-- INPUT DATA follows --

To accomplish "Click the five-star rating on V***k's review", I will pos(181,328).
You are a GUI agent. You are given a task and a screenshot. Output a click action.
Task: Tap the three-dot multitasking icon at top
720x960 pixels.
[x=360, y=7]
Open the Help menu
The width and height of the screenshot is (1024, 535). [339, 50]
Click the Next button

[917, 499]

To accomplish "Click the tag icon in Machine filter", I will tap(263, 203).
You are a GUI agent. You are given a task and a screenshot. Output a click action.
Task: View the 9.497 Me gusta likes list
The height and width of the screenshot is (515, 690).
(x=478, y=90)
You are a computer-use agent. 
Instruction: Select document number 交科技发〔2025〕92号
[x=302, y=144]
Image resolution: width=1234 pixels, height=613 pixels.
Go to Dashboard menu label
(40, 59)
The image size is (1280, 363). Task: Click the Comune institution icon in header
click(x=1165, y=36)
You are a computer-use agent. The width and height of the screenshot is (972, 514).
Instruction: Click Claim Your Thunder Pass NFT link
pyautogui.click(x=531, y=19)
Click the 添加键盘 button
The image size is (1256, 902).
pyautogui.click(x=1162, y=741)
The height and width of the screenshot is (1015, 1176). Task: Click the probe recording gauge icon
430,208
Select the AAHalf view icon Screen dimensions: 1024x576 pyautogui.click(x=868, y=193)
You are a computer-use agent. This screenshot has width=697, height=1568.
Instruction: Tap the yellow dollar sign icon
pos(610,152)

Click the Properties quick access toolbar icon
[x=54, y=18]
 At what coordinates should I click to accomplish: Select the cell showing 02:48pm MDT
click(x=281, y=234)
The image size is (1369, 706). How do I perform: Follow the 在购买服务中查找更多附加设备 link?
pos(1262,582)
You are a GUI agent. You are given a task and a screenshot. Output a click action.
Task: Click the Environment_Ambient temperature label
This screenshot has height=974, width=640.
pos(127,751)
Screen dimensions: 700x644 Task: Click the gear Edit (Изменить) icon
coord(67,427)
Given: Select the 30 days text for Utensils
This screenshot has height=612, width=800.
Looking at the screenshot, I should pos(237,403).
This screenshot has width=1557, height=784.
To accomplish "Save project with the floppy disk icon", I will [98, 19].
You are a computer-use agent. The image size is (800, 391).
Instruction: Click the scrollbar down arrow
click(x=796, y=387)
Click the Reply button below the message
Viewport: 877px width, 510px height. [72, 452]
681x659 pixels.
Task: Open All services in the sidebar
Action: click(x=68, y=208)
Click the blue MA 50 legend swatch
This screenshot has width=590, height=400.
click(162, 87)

-- INPUT DATA concluded --

A complete and exact repetition of the entries is required.

To accomplish "Click the five-star rating on V***k's review", I will pos(181,328).
You are a GUI agent. You are given a task and a screenshot. Output a click action.
Task: Tap the three-dot multitasking icon at top
720x960 pixels.
[x=360, y=7]
Open the Help menu
The width and height of the screenshot is (1024, 535). [339, 50]
Click the Next button

[917, 499]

To accomplish "Click the tag icon in Machine filter", I will tap(263, 203).
You are a GUI agent. You are given a task and a screenshot. Output a click action.
Task: View the 9.497 Me gusta likes list
The height and width of the screenshot is (515, 690).
(x=478, y=90)
You are a computer-use agent. 
Instruction: Select document number 交科技发〔2025〕92号
[x=302, y=144]
Image resolution: width=1234 pixels, height=613 pixels.
Go to Dashboard menu label
(40, 59)
The image size is (1280, 363). Task: Click the Comune institution icon in header
click(x=1165, y=36)
You are a computer-use agent. The width and height of the screenshot is (972, 514).
Instruction: Click Claim Your Thunder Pass NFT link
pyautogui.click(x=531, y=19)
Click the 添加键盘 button
The image size is (1256, 902).
pyautogui.click(x=1162, y=741)
The height and width of the screenshot is (1015, 1176). Task: Click the probe recording gauge icon
430,208
Select the AAHalf view icon Screen dimensions: 1024x576 pyautogui.click(x=868, y=193)
You are a computer-use agent. This screenshot has width=697, height=1568.
Instruction: Tap the yellow dollar sign icon
pos(610,152)

Click the Properties quick access toolbar icon
[x=54, y=18]
 At what coordinates should I click to accomplish: Select the cell showing 02:48pm MDT
click(x=281, y=234)
The image size is (1369, 706). How do I perform: Follow the 在购买服务中查找更多附加设备 link?
pos(1262,582)
You are a GUI agent. You are given a task and a screenshot. Output a click action.
Task: Click the Environment_Ambient temperature label
This screenshot has height=974, width=640.
pos(127,751)
Screen dimensions: 700x644 Task: Click the gear Edit (Изменить) icon
coord(67,427)
Given: Select the 30 days text for Utensils
This screenshot has height=612, width=800.
Looking at the screenshot, I should pos(237,403).
This screenshot has width=1557, height=784.
To accomplish "Save project with the floppy disk icon", I will [98, 19].
You are a computer-use agent. The image size is (800, 391).
Instruction: Click the scrollbar down arrow
click(x=796, y=387)
Click the Reply button below the message
Viewport: 877px width, 510px height. [72, 452]
681x659 pixels.
Task: Open All services in the sidebar
Action: click(x=68, y=208)
Click the blue MA 50 legend swatch
This screenshot has width=590, height=400.
click(162, 87)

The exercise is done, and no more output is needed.